#### [TEXT SECTION]
It’s more going where those niches go. And I think it can be quite a cost effective way of doing it too.
Mm. And what about schools? You mentioned schools and there’s no doubt that that has an impact. I’ve got two children, thankfully. They’re just about to come outta this. School system, but I’ve had many, many years have been completely controlled about when I can actually take my family holiday.
And it’s horrible because I don’t want to be controlled like that. I don’t want to have to go during the months that they’re telling me to go. And it’s almost as if, as much as I completely agree that if a child isn’t in school then. A teacher is being paid for an education that isn’t being received.
The the child. The child is obviously not going to have the education and so on and so forth. So I do understand that side of it, but there’s also this real need to understand the mental health needs of the parent and the family together. How important it’s for them to have family time. But it could almost be that.
It could be, say for example, I was thinking only this morning, how would I do it if I was in charge? I would probably do a thing where some, a family could take a week’s holiday just a week where they could go any time of the year. Outside of the school holiday times, but the child had to still do some work online.
So they’re still learning, they’re still educated, being educated, they’re still benefiting. But also it means that the teachers, you know, are still being employed in the way that they should do. And people have to kind of to know number of children. Say, let’s say it has to be a maximum of three children per classroom or something is allowed to go at any time, so it’s still monitored.
They still have to get agreement, but they can go. I mean, that’s just something that I pulled off the top of my head as a possible solution, but I can’t see the government doing something like that, and yet it has such a profound impact on so many places. Because people can only take their holiday at certain times of the year.
And what are your thoughts around that, and do you hear anything from government about considering parents and holidays in the industry?

#### [DATA LISTING]
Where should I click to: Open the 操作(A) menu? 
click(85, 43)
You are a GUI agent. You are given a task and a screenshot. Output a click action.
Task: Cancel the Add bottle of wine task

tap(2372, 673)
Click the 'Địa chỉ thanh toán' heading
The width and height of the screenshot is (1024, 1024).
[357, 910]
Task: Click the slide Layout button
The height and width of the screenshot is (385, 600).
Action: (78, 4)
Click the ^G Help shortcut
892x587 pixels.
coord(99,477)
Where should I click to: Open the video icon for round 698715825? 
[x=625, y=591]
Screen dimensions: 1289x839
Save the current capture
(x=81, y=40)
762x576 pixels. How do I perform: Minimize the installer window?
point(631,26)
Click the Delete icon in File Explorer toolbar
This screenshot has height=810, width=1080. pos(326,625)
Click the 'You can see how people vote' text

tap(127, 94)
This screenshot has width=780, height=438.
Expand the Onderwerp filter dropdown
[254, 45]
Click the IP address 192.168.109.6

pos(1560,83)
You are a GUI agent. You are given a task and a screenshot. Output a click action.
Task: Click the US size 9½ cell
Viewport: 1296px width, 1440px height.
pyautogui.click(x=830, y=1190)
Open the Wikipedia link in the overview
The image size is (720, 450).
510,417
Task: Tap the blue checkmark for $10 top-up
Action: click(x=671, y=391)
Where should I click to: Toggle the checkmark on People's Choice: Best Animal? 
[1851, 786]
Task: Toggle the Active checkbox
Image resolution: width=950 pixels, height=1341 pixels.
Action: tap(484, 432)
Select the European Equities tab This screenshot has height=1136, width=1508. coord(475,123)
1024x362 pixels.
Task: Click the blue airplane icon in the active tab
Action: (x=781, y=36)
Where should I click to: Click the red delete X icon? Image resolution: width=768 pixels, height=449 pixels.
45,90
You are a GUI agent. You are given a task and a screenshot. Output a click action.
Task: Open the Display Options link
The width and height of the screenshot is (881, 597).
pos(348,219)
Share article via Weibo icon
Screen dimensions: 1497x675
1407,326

#### [WHAT YOU NEED TO DO]
- A) Return the interview excerpt on school holidays from "Mm. And what" to "my family holiday.".
- B) In the interview excerpt on school holidays, how long a holiday would a family be allowed to take under the speaker's proposed scheme?
- C) Extend the interview excerpt on school holidays, picking up after its final sentence.
The listing plays no part here.

#### [TASK-BY-TASK ANSWERS]
- A)
Mm. And what about schools? You mentioned schools and there’s no doubt that that has an impact. I’ve got two children, thankfully. They’re just about to come outta this. School system, but I’ve had many, many years have been completely controlled about when I can actually take my family holiday.

- B) One week.

- C)
It’s, it’s a really, it’s a really tricky, it’s a really tricky one. And, and it is like, like everything that’s tricky in this world, it’s deeply nuanced. I, I’ve, I’ve also given it a lot of thought, you know, because.
Travel. It is the cliche, travel is the best education. It really, really is. And I think it would benefit children, you know, a a lot to, you know, to experience the world around them in different cultures and everything else. The school holiday side of this, it, it’s, where is so hard, Sarah, is that if, if you take two or three kids out of a class, you know, if we’re talking, let’s say, let’s say for the sake of argument, at the moment we’re talking primary school, let alone secondary school.
If you take the kids out of the class two or three at a time and they’re allowed to, you know, go on holiday, your idea behind, you know, making sure that those, those kids, you know, they can do some work while they’re away is a good one. That’s making an assumption that the parents are gonna encourage that.
Mm-hmm.
And, and they don’t all, so what happens is, and, and the reason I know this, by the way, is my wife’s a teacher, so she’s a primary school teacher. So she, she deals with this on a regular basis because a lot of people do take their kids out. They’ll pay the fine happily because they’ll save a few thousand.
And, and, and I understand that it’s, it’s logical. But then as my wife would say, well, you know, then they come back and they haven’t done any work. They’re behind. The onus is on me as the teacher to make sure that all of the class, so the, the existing class that we’re still in, they have to still keep moving on because you’ve got this set agenda over the weeks leading up to the end of term.
But now somebody has to catch up these kids. And as a teacher, I, I don’t have enough time to be able to catch ’em up because they’re in a different place now and they’re behind. So where’s the owners? The owners typically would be on the parents. But what if the parents don’t care? Mm. What if they don’t get involved?
So you, you’ve got a real challenge there. I, I mean, the best solution I’ve seen n near us, some of the schools now take one week at Easter and they extend the, the wit holiday in May by an extra week to allow people to do that. It’s not ideal, but I, I think there’s, I, I don’t know what the solution is, Sarah.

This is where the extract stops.